Assignment:
Reproduce the material verbatim from the line containing "The width and" through the end of the material, both ends included. Omit the pictures.

Material for the task:
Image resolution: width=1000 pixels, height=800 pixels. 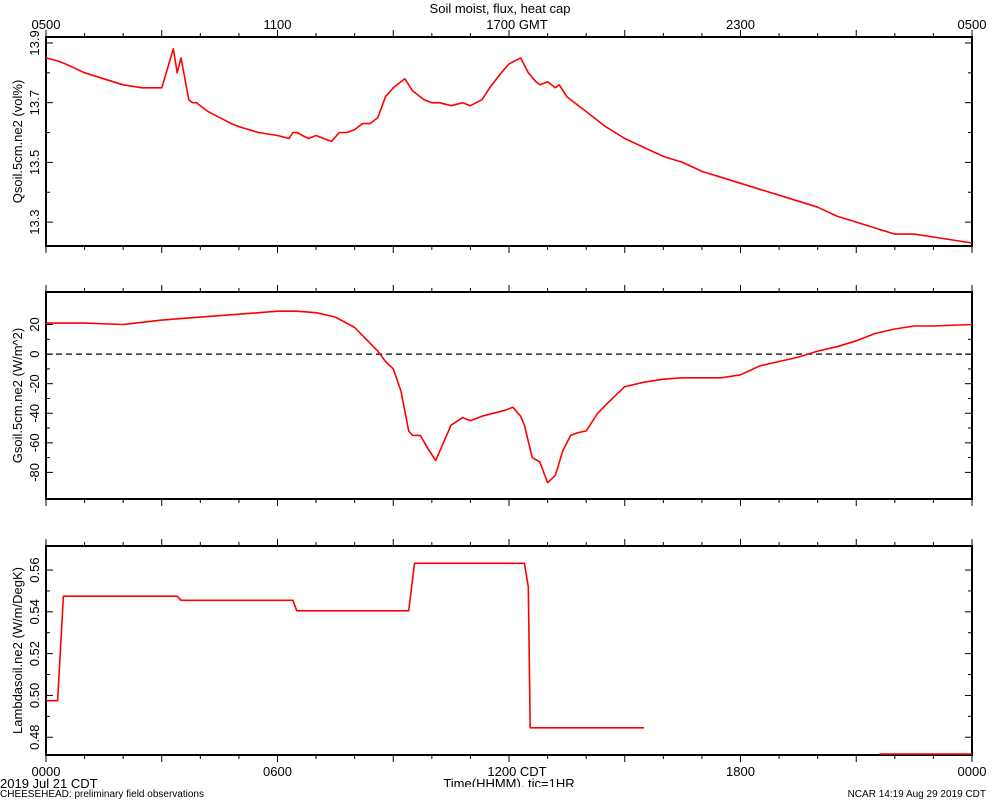 I want to click on top-tick-label: 1700 GMT, so click(x=516, y=24).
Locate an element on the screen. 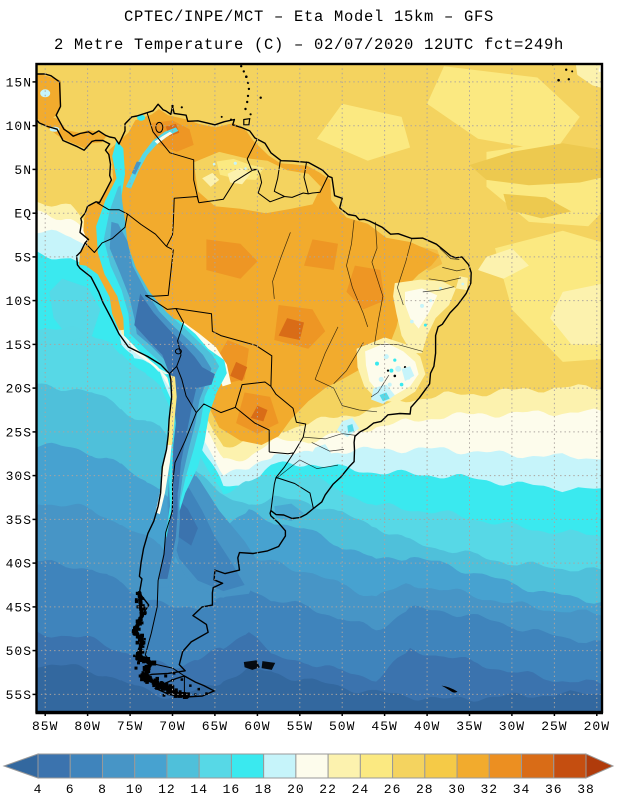 This screenshot has width=618, height=800. svg-text: 35W is located at coordinates (469, 726).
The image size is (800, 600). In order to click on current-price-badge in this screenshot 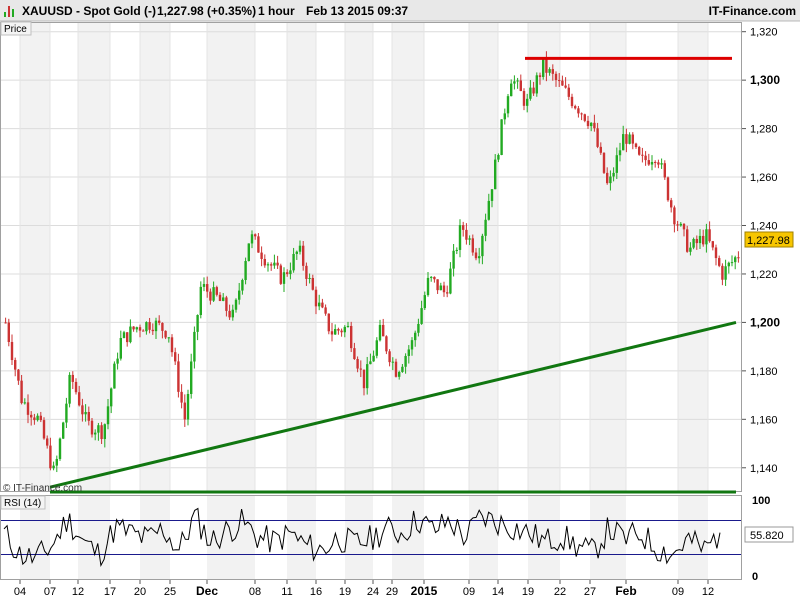, I will do `click(769, 240)`.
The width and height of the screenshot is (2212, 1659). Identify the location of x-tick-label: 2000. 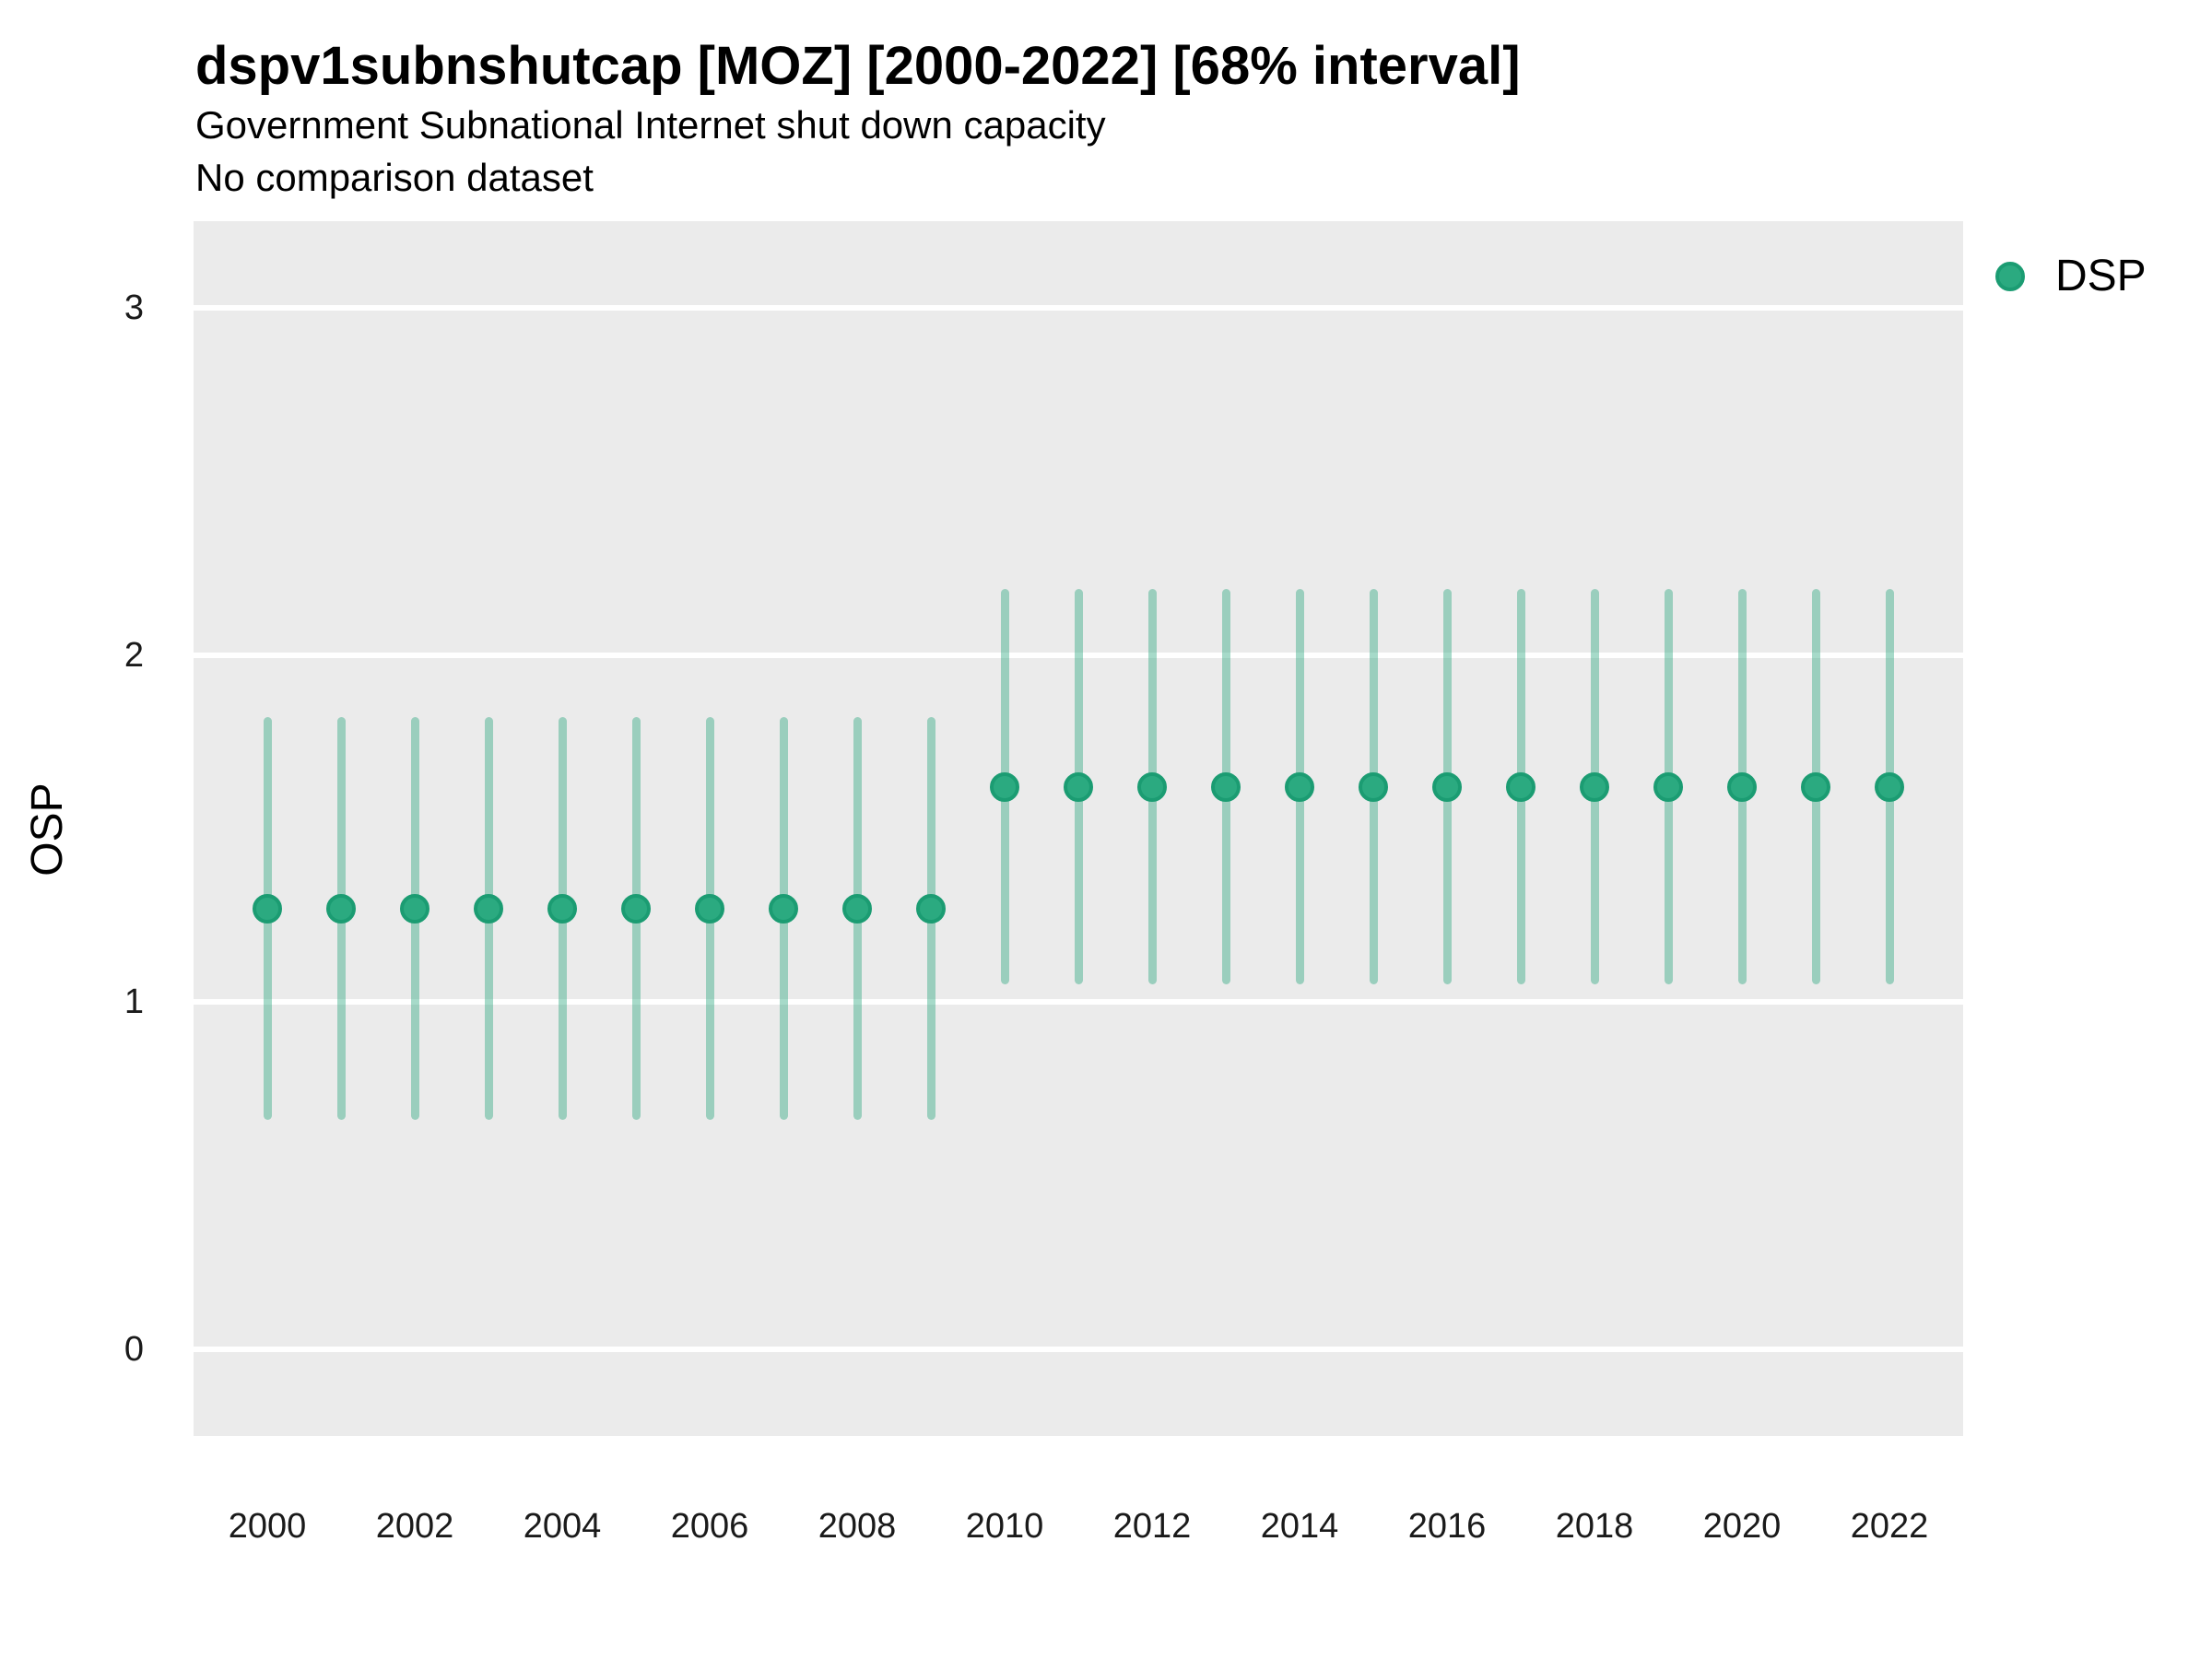
(267, 1526).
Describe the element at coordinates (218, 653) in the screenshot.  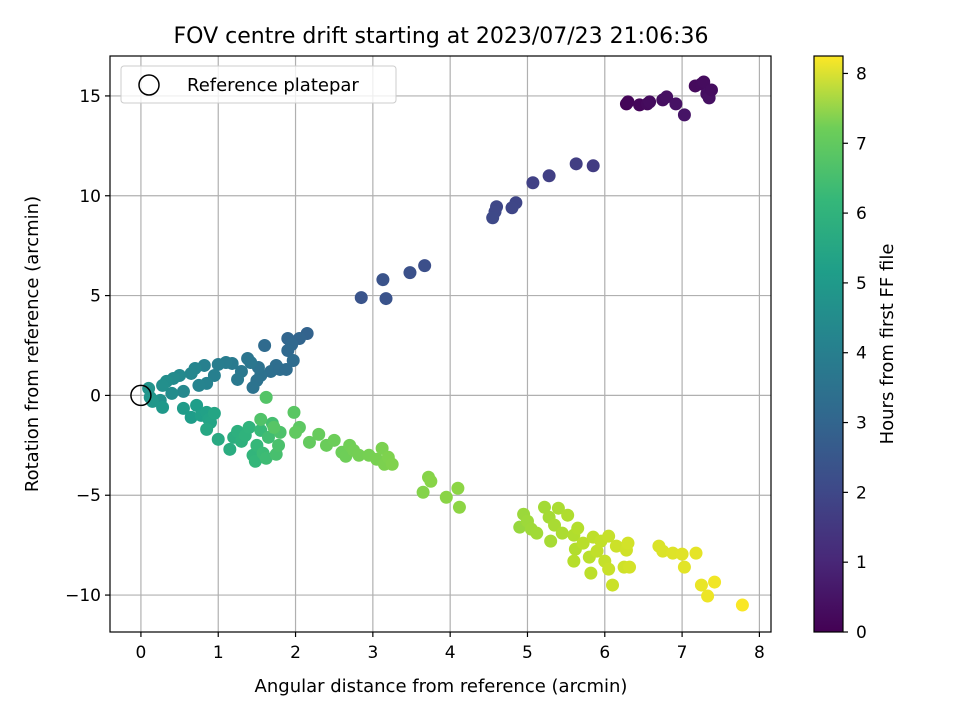
I see `x-tick-label: 1` at that location.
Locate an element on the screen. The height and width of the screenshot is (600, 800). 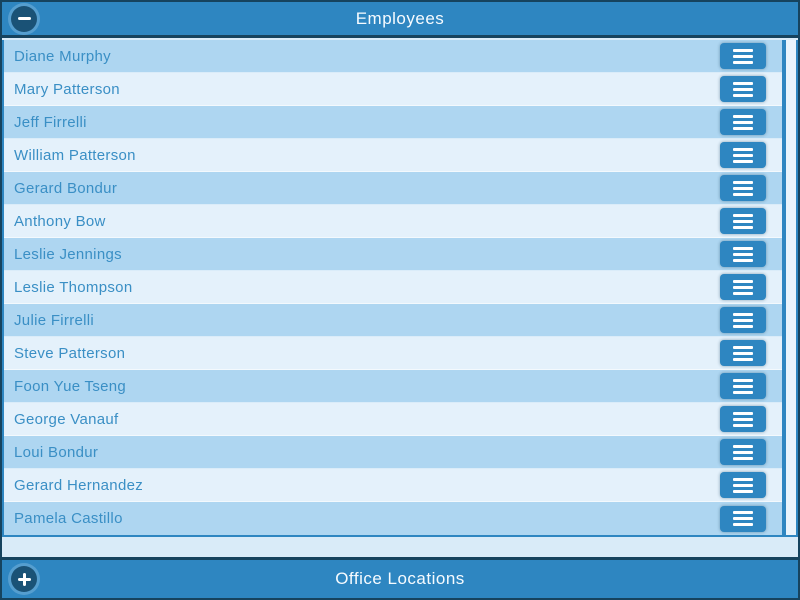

Result for this exercise:
The width and height of the screenshot is (2212, 1659). Identify the location of x-tick-label: 2000. 
(267, 1526).
Describe the element at coordinates (218, 653) in the screenshot.  
I see `x-tick-label: 1` at that location.
Locate an element on the screen. The height and width of the screenshot is (600, 800). 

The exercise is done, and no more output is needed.